- Born: 6 January 1968 (age 58) Ilkley, West Yorkshire
- Education: London School of Economics; UCL School of Slavonic and East European Studies;
- Occupations: Political commentator and analyst

= Robin Shepherd =

Robin Shepherd (born 6 January 1968) is an Anglo-American advisor, and analyst specializing in the intersection of AI, political economy, and geopolitics.
He is currently writing a book on democracy and the digital revolution entitled, Freedom Reloaded: Democracy's Return to Supremacy in the Digital Age. He was most recently a Global Fellow at the Washington DC-based Wilson Center, and an Advisor at Strider Technologies, a leading cyber security and international intelligence firm based in Salt Lake City. Formerly a senior fellow, running the Europe programme, at Chatham House (The Royal Institute of International Affairs) in London, he has also held fellowships with a number of leading think tanks in the United States and Europe including the Woodrow Wilson International Center for Scholars, the Center for Strategic and International Studies, and the German Marshall Fund of the United States. Shepherd was Executive Director, North America for GLOBSEC, Central and eastern Europe's pre-eminent think tank dedicated to democracy and international security. He previously served as vice president of the Halifax International Security Forum.

Shepherd began his working life as a journalist, in which capacity he worked for Reuters and The Times.

==Early life and education==
Born in Ilkley, West Yorkshire, Shepherd attended Ilkley Grammar School, a state school in the north of England. He studied Russian at the School of Slavonic and East European Studies - which today forms part of University College London - and gained a master's degree in political theory from the London School of Economics.

==Career==
In November 2020, Shepherd authored China Vs. Democracy: The Greatest Game, a "handbook for democracies" designed to set out the challenge posed to the world's democracies by a newly assertive China. In the course of the research, he, and the team he led, spoke to more than 250 dignitaries across the world, including several former US secretaries of state, secretaries of defense and heads of the CIA. The handbook has been translated into Chinese and French.

The early focus of his work was post-Communist transition in Eastern Europe and Russia, such as in his first book, Czechoslovakia: The Velvet Revolution and Beyond (Palgrave Macmillan/St. Martins Press, 2000), which dealt with the post-communist reform process. His research and commentary have since branched out into international security, transatlantic relations, European politics, the global democracy agenda, the impact of the digital revolution on politics and society, and the relationship between the Western world and the State of Israel. His second book, A State Beyond the Pale: Europe's Problem with Israel (Weidenfeld & Nicolson, 2009), was described by one reviewer as "the best book on the Middle East conflict to appear in years". Shepherd has also contributed to, and edited many other books and publications including Belarusian opposition leader Andrei Sannikov's biographical account of his time as a political prisoner in KGB jails and labour camps, My Story, which contains a foreword by Nobel Laureate Svetlana Alexievich.

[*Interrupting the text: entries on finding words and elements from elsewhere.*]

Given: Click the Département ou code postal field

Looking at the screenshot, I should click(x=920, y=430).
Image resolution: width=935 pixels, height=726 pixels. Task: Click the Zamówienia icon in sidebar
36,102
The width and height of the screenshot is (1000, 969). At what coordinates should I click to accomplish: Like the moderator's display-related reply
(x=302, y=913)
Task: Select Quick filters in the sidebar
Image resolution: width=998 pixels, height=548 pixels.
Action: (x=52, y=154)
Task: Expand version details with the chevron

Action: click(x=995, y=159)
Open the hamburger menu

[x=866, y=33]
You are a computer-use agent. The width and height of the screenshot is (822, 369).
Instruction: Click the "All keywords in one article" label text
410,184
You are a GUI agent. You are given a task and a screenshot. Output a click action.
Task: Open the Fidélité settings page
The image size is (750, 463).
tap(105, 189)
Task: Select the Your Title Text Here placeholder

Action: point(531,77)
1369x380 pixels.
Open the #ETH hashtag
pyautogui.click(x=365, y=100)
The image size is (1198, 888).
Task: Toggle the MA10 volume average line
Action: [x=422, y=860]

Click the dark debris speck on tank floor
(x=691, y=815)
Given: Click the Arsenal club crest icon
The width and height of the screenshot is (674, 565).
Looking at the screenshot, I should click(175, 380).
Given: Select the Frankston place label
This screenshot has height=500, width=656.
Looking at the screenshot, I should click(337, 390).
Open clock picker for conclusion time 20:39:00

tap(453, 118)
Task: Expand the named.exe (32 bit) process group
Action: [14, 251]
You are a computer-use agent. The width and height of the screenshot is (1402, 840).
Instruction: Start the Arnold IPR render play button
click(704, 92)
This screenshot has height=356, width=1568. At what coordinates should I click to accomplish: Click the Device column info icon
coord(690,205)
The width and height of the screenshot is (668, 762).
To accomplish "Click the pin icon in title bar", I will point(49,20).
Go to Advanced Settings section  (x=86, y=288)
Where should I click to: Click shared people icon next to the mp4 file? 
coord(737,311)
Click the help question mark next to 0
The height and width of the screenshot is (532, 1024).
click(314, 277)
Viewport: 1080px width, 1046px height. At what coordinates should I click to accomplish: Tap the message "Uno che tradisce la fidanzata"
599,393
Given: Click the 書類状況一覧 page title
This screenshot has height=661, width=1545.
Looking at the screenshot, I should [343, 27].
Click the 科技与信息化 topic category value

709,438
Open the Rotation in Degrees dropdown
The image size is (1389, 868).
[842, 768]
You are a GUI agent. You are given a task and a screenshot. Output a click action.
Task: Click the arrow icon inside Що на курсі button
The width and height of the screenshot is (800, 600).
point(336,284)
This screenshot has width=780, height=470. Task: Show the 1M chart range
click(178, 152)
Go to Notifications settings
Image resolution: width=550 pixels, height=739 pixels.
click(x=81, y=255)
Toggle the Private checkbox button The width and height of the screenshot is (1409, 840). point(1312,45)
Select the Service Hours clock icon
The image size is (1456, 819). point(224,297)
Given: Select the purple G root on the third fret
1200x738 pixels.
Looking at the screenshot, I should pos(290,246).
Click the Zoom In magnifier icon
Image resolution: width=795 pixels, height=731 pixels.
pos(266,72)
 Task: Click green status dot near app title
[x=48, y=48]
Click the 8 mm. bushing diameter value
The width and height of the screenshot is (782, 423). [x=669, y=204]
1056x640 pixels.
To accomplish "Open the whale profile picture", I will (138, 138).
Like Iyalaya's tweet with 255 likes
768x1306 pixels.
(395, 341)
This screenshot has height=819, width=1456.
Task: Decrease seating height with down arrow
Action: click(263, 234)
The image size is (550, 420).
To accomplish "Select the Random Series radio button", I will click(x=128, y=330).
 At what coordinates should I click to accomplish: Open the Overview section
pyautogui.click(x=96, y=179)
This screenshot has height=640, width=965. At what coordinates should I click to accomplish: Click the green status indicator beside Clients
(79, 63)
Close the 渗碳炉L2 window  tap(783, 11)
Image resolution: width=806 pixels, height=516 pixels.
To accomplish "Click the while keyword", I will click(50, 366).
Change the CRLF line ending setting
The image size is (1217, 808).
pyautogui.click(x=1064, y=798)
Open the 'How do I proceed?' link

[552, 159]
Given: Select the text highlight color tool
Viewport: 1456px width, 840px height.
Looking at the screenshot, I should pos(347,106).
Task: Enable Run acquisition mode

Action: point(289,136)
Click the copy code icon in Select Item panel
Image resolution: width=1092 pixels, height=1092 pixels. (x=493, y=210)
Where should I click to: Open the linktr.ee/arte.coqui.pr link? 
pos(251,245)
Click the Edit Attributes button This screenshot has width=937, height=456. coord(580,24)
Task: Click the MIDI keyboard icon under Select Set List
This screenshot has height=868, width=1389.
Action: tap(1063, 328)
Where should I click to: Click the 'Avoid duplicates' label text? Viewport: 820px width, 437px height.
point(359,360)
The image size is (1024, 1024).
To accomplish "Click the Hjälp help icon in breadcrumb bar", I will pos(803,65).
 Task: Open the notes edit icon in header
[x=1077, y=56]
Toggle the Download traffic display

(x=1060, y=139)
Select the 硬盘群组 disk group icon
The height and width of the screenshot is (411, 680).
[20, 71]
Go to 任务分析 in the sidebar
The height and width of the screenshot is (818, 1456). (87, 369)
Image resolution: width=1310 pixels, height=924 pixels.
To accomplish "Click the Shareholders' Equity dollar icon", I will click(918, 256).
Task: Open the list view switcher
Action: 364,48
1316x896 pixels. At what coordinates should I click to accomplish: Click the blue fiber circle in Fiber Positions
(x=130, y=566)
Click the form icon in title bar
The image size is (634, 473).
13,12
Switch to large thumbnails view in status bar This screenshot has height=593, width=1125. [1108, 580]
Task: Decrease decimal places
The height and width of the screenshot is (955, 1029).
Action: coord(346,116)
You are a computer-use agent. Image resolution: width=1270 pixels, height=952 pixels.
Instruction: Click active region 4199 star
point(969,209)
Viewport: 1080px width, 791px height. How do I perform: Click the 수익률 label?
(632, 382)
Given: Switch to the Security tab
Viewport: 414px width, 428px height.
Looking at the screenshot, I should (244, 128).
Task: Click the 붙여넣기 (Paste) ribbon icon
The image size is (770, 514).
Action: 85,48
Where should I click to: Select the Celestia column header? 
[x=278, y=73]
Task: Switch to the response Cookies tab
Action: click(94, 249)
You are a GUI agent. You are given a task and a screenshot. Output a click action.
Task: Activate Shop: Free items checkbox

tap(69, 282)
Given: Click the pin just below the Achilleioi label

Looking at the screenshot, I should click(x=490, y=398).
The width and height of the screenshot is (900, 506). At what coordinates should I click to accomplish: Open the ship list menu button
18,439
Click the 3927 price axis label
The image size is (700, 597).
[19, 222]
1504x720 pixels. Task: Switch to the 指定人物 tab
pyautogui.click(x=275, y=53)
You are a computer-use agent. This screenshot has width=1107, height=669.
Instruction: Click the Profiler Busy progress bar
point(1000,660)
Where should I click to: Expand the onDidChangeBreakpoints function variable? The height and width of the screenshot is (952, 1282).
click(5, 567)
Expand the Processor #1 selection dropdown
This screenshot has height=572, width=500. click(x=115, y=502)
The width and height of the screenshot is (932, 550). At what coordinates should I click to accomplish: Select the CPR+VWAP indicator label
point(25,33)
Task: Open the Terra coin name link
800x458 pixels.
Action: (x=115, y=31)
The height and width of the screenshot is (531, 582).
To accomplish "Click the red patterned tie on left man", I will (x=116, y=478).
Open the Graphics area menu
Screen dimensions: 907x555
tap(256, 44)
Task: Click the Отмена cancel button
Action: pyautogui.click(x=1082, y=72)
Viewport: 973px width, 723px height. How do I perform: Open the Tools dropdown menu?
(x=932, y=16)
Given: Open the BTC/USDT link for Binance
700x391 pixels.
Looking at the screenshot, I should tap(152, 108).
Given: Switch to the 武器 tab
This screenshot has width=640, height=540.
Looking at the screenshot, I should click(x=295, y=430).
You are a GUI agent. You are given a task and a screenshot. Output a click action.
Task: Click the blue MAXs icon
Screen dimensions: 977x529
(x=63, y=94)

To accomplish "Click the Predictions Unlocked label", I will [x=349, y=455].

Before entering the world of think tanks, he was the Moscow Bureau Chief for The Times. Prior to that he worked for eight years for Reuters in the Czech Republic, Slovakia, and London.

Shepherd believes he lost his job at Chatham House, which has had an awkward relationship over the years with Israel and the Jewish people, due to his expressing a non-hostile position on Israel.

==Books==
- Shepherd, Robin (2000). "Czechoslovakia: the velvet revolution and beyond"
- Shepherd, Robin (2010). "A state beyond the pale: Europe's problem with Israel"
- Shepherd, Robin (2020). China Vs Democracy: The Greatest Game. Washington DC. Amazon.